1.SparkSQL查询-SparkShell中使用
1.employees.json原始数据如下:
{"name":"Michael", "salary":3000}
{"name":"Andy", "salary":4500}
{"name":"Justin", "salary":3500}
{"name":"Berta", "salary":4000}
2.在HDFS文件系统中创建文件夹(将本地的employees.json文件上传到该目录)
hadoop fs -mkdir -p /user/luomk/source/
3.将本地文件上传到HDFS
hadoop fs -copyFromLocal /opt/module/spark-2.1.1-bin-hadoop2.7/source/employees.json /user/luomk/source/
4.通过集群模式读取HDFS文件
val df=spark.read.json("source/employees.json")
或者
val peopleDF = spark.read.format("json").load("source/employees.json")
5.展示
peopleDF.show()
scala> peopleDF.filter($"salary">3300).show
peopleDF.createOrReplaceTempView("employees")
spark.sql("select * FROM employees").show();
spark.sql("select * FROM employees where salary>=4000").show();
2.SparkSQL查询-IDEA中使用
2.1 IDEA中程序的打包和运行方式都和SparkCore类似,Maven依赖中需要添加新的依赖项:
<dependency>
<groupId>org.apache.spark</groupId>
<artifactId>spark-sql_2.11</artifactId>
<version>${spark.version}</version>
<scope>provided</scope>
</dependency>
2.2 程序如下:
package com.luomk.sql
import org.apache.spark.SparkConf
import org.apache.spark.sql.SparkSession
/**
* @author luomingkui
* @date 2018/6/16 上午12:59
* @desc
*/
object HelloWord {
def main(args: Array[String]): Unit = {
val conf = new SparkConf().setAppName("sql").setMaster("local[*]")
//SparkSession使用在SarkSql中,它只是对SparkContext对了封装,支持SparkSql的操作。
// 也就是说:我们在SparkCore中使用SparkContext,在SparkSql中使用SparkSession
val spark = SparkSession.builder().config(conf).getOrCreate()

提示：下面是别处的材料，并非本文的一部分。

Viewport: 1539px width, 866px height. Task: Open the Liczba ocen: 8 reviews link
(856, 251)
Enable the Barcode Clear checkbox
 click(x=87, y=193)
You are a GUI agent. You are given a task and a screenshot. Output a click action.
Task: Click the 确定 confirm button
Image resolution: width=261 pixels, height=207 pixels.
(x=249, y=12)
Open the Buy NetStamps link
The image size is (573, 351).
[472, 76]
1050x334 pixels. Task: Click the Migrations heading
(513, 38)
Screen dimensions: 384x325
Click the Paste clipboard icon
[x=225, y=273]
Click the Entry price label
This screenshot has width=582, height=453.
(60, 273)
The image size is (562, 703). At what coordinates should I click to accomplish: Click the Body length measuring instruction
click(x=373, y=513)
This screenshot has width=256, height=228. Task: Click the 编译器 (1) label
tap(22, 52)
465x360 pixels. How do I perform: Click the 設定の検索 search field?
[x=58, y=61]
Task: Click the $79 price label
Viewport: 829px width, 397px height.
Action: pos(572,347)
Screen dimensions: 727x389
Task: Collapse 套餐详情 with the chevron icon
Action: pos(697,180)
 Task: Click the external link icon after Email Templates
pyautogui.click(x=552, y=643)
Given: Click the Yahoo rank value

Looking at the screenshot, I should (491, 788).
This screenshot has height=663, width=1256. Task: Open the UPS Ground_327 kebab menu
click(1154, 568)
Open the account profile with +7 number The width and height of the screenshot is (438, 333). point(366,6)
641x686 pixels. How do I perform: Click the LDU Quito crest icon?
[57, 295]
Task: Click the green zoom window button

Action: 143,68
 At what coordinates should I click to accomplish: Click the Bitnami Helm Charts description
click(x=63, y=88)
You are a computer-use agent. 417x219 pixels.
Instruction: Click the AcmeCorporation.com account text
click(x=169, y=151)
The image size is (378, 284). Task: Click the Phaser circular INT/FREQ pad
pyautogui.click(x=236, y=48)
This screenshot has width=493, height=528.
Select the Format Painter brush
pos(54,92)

val df = spark.read.json("/Users/g2/workspace/myprive/spark/sparkDemo/sparkCore/sparkcore_sql/src/main/resources/employees.json")
//注意,导入隐式转换,
import spark.implicits._
println("===展示整个表===")
df.show()
println("===展示整个表的Scheam===")
df.printSchema()
println("===DSL风格查询===")
df.filter($"salary" > 3300).show
println("===SQL风格查询===")
//注册一个表名
df.createOrReplaceTempView("employee")
println("===条件查询===")
spark.sql("select * from employee where salary > 3300").show()
spark.close()
}
}